After three days of meetings in Boca Raton, Florida, the National Hockey League's general managers have put forward a recommendation for a rule change to address hits to the head in league games.
The following language was agreed to unanimously by the group:
"A lateral, back pressure or blindside hit to an opponent where the head is targeted and or the principal point of contact is not permitted. A violation of the above will result in a minor or major penalty and shall be reviewed for possible supplemental discipline."
"We felt there is a degree of responsibility - moreso to the player receiving the hit - when a guy's coming straight at you. But it's that blindside hit that we find is so disturbing and it's tough to protect yourself in our game, with the speed," said NHL senior vice president of hockey operations Colin Campbell.
"When we changed this game, took the red line out, took the holding and the hooking and everything out of the a game, we increased the speed of this game tenfold. In doing that we also increased the collision force in these hits, but our managers felt that a north-south hit when a shoulder hits the head is acceptable," explained Campbell.
The general managers spoke positively about the recommendation.
"I think it's something that's necessary to make all the players aware that they have to be responsible not only for themselves but for the other players on the ice," said New York Rangers president and general manager Glen Sather. "None of us want to see anyone serious get hurt in this game and this will be a change that will probably support all that."
Toronto Maple Leafs president and general manager Brian Burke discussed the guidelines that will be given to on-ice officials to enforce the potential new rules.
"We wanted to give the referees some discretion here where they could assess a two-minute penalty if there is no injury. It's still all reviewable by the league amd people should be aware of that," explained Burke. "Here we wanted the officials to have the discretion to give a deuce or a nickel as we call it, or toss them out. Now the last question would be does that player get ejected from the game? We're going to work on that between now and the meeting in the finals."
The recommendation will be forwarded to the NHL and NHLPA competition committee and then to the NHL Board of Governors for final approval before it is passed.
"It's something that we always thought would take care of itself and players on the ice would take care of situations that maybe shouldn't occur," said New Jersey Devils president and GM Lou Lamoriello. "But I think where our game has come and how our game has changed and different situations and different types of players coming about making a living doing certain things that something had to be done and I think what was done today was just fantastic."

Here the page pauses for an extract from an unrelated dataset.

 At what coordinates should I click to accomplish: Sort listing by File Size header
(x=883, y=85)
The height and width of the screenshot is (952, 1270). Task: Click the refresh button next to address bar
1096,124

"It's a predatory act," added Burke. "If it's a case where this is how a player is making his living, he should be making his living doing something else."
The Players' Association also issued a statement on Wednesday regarding the proposed changes.
"We look forward to receiving and reviewing the General Managers' proposal. Hits to the head, including blindside hits are important issues facing the NHLPA membership. In order to appropriately address these issues, the NHLPA's Competition Committee members will thoroughly review this proposal and gather feedback from the membership prior to the Committee's meeting this summer." said NHLPA spokesperson Jonathan Weatherdon in a statement.
The recommendation was applauded by former players.
"Now there's something punishable and players want to know that, what they can and cannot do," NHL executive Brendan Shanahan told THE CANADIAN PRESS. "This is not something the managers and fans have demanded or the media on their own, all you have to do is pick up a newspaper and read the quotes from players today. Players want certain types of hits gone from the game."
While Shanahan was satisfied with the recommendation, readers of TSN.ca did not see the proposed rule change as enough of a deterrent to the players. A poll on the website showed nearly 70% of those polled believed that a minor/major penalty for a hit to the head was not sufficient punishment to deter any future offenders.
There were two other recommendations made by the group.
The first tiebreaker at season's end will be changed to regulation and overtime wins, and not overall wins as is currently the case.
Also, the NHL will request that the American Hockey League to go to a four-man officiating system in 40 per cent of AHL games. The AHL currently uses three-man system for all games. The final decision belongs to the AHL but the NHL is prepared to support it, financially and otherwise.
No recommendations will affect play this season. All recommendations must get the approval of the competition committee and the Board of Governors.